*** Opening of Entries supplied ***

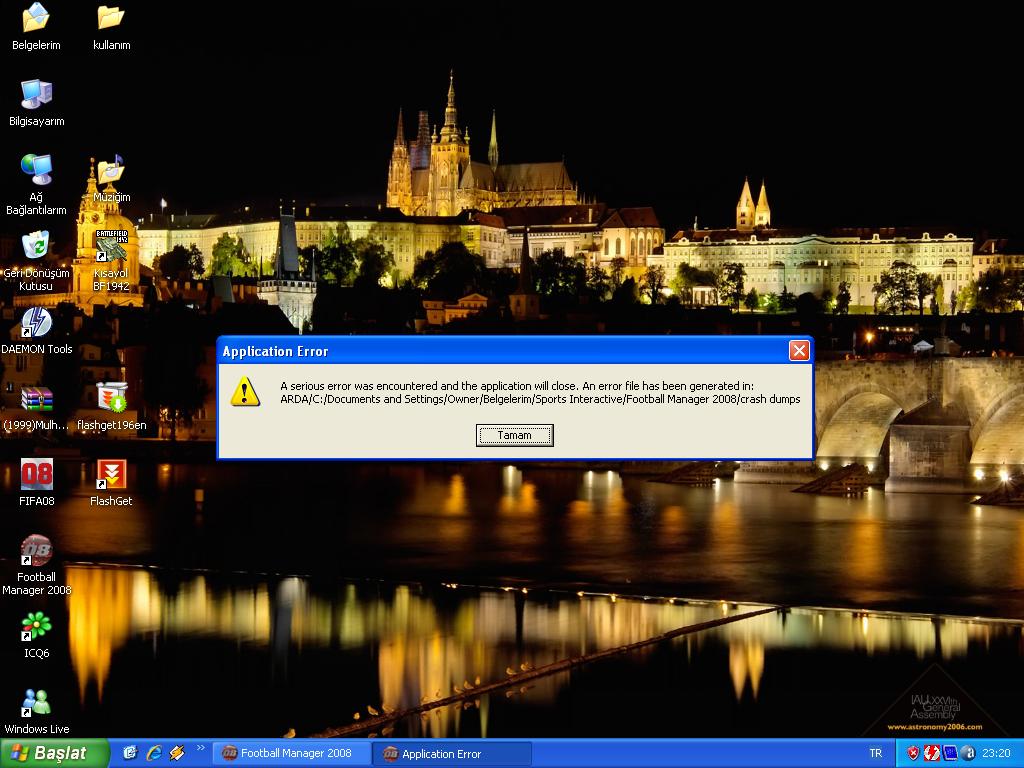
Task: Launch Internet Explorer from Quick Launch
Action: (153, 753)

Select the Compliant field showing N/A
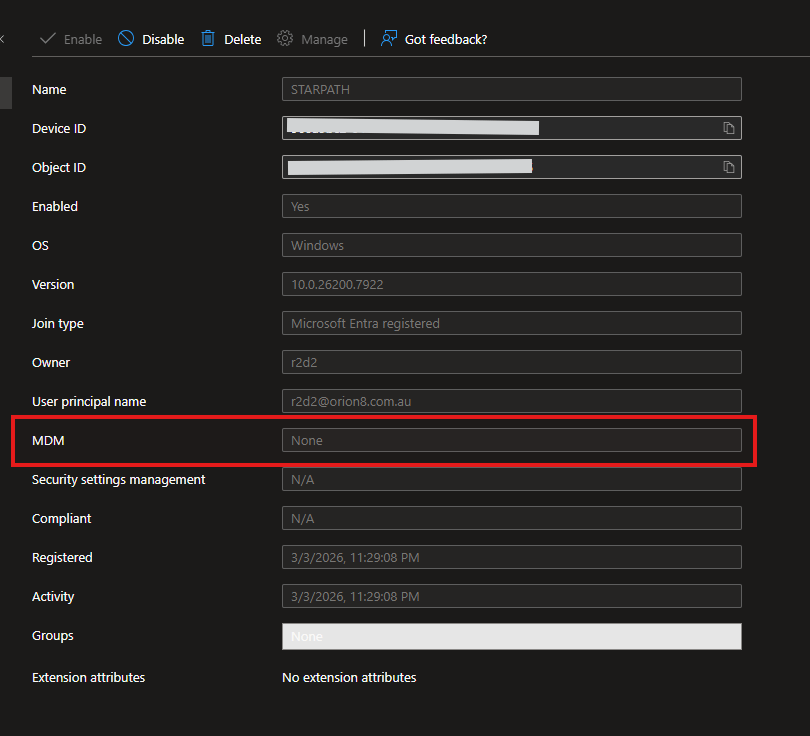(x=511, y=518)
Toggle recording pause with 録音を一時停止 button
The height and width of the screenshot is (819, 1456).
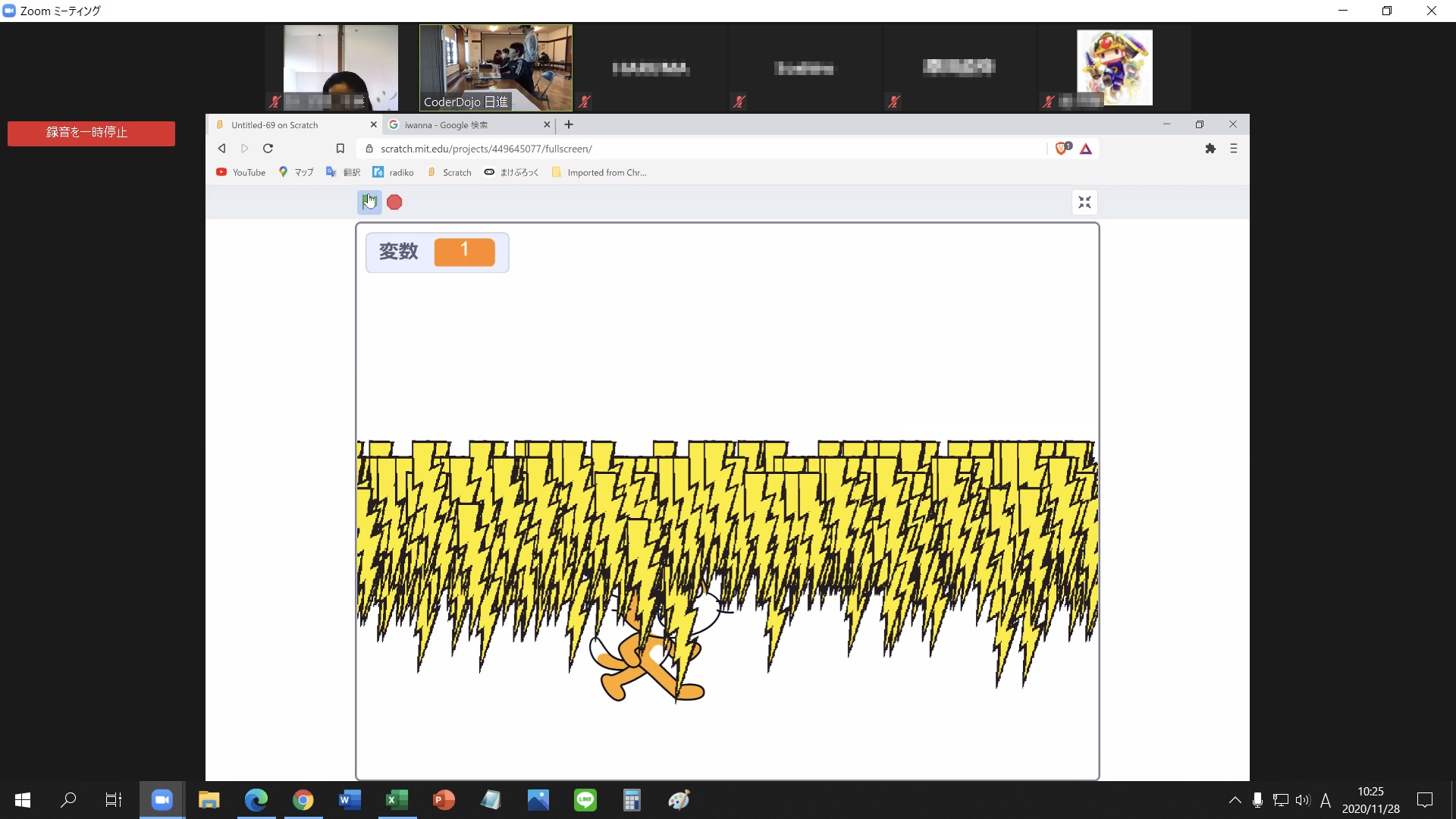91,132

*** Close of Entries supplied ***
*** Opening of Entries supplied ***

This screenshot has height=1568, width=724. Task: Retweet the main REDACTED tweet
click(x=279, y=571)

*** Close of Entries supplied ***
*** Opening of Entries supplied ***

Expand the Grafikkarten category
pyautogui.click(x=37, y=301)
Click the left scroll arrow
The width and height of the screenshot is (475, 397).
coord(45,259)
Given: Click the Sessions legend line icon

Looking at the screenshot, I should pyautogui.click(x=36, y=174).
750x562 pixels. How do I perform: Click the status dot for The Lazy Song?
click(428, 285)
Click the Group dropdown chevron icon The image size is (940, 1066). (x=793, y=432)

*** Close of Entries supplied ***

-- What to produce --
Your task is to retype the entries verbatim, starting with the line that holds "750x562 pixels. How" and stopping after the line that holds "Click the Group".

-- Exercise result --
750x562 pixels. How do I perform: Click the status dot for The Lazy Song?
click(428, 285)
Click the Group dropdown chevron icon The image size is (940, 1066). (x=793, y=432)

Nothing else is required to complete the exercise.